Variations in Chromosome Number

• Most eukaryotic organisms have somatic cells that are diploid (2n).
  • The cells contain two sets of chromosomes, one from each parent.
• This is not always the case and can be normal for some species; variations in chromosome number can also occur because of mutation.
• Monoploidy: when an organism has haploid somatic cells (e.g., some colonial insects have monoploid males and diploid females).
• Polyploidy: the failure of chromosome separation during meiosis can sometimes result in diploid gametes.
  • When fertilization occurs, diploid x haploid = triploid (3n) and diploid x diploid = tetraploid (4n).
  • Polyploidy is common in plants and algae.
• Aneuploidy: the addition or loss of one (or a few) chromosomes from a cell.
  • This can happen during mitosis (e.g., Tasmanian devil tumor cells) or in meiosis during the production of gametes.
• Nondisjunction: During Meiosis, when the pairs line up and then separate, one or more of the chromatids may fail to separate.
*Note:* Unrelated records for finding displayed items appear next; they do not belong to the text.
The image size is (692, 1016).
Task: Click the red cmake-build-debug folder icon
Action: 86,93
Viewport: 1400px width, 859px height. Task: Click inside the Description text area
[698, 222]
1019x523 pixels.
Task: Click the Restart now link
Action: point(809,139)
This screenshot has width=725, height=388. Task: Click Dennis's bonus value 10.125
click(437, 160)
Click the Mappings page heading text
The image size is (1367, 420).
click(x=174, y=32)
• Trisomy: results from an extra chromosome. "Tri" meaning three (of a particular chromosome)
• Monosomy: results when a chromosome is missing. "Mono" single chromosome
• During Meiosis when the pairs line up and then separate, one or more of the chromatids may fail to separate; this is known as non-disjunction.
  • Results in one of the daughter cells receiving an extra chromosome and the other daughter cell lacking that chromosome.
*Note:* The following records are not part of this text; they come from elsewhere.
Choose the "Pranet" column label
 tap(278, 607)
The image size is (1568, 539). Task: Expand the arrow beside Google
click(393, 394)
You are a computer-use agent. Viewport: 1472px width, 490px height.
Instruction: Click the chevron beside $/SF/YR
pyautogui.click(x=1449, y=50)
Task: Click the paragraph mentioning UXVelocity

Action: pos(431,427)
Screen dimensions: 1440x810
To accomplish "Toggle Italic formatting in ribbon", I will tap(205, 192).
  • Nondisjunction can happen in Meiosis I or Meiosis II.
• Trisomy: results from an extra chromosome ("Tri" meaning three).
  • Example: Trisomy 21 (Down syndrome).
• Monosomy: results when a chromosome is missing ("Mono" single chromosome).
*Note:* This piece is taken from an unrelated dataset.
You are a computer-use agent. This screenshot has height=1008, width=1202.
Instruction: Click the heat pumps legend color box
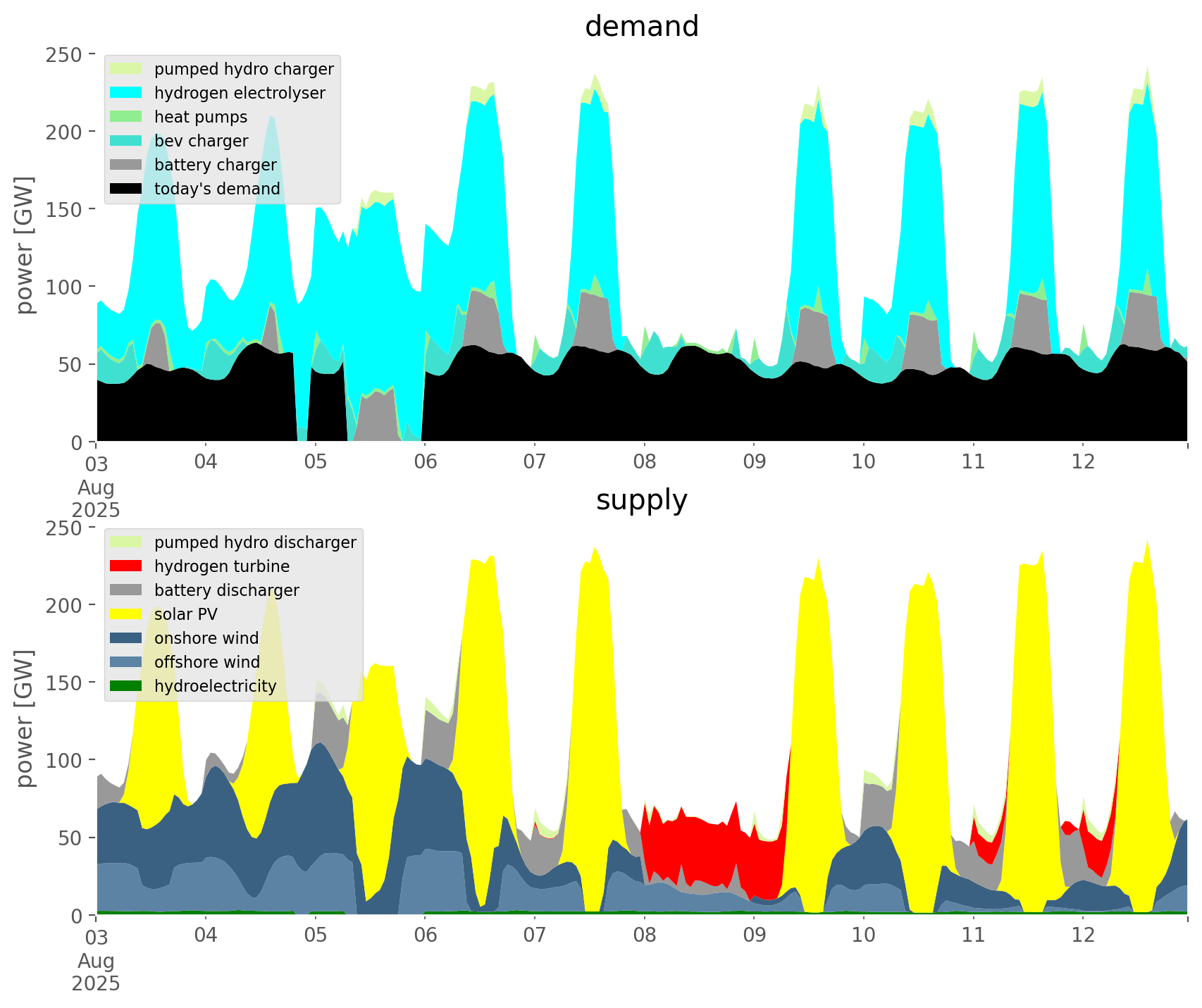coord(126,117)
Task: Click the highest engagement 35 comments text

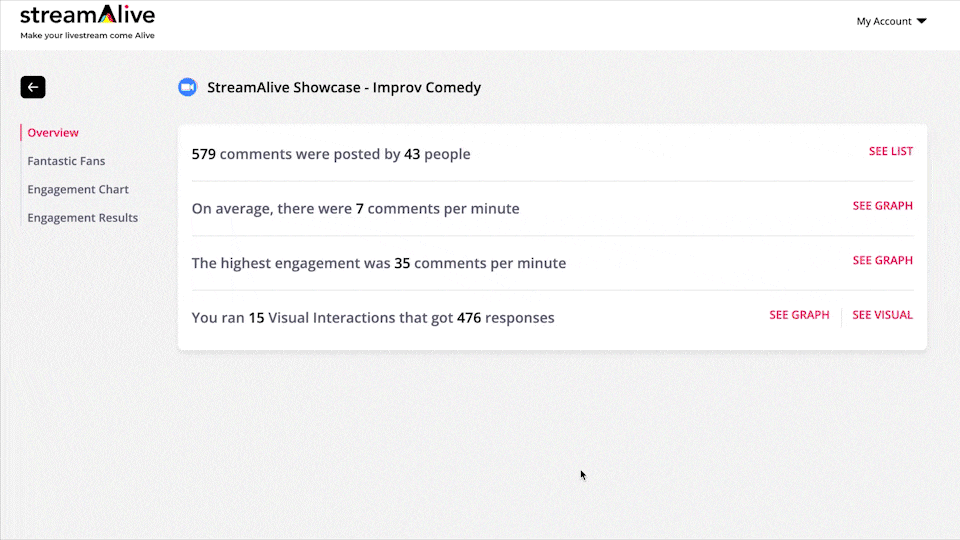Action: (x=378, y=264)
  • Example: Turner's syndrome.

Variations in Chromosome Structure

• Deletions: when a section of a chromosome is missing.
• Inversions: when a section of chromosome breaks off, inverts and rejoins.
• Translocations: when a section of a chromosome breaks away from one chromosome and attaches to another.
• Duplications: when an extra copy of a section of a chromosome is attached to the same or another chromosome.
• Sexual reproduction increases variation.
• Crossing over: when homologous pairs of chromosomes swap alleles during prophase I of meiosis.
• Independent assortment and random segregation: maternal and paternal chromosomes are oriented randomly on the equator during metaphase 1; each is independently assorted left or right to the poles before the first division.
• Random fertilization: it is impossible to determine exactly which sperm will fertilize which egg.
  • Fertilization is random and results in a unique individual being produced each time the process is carried out.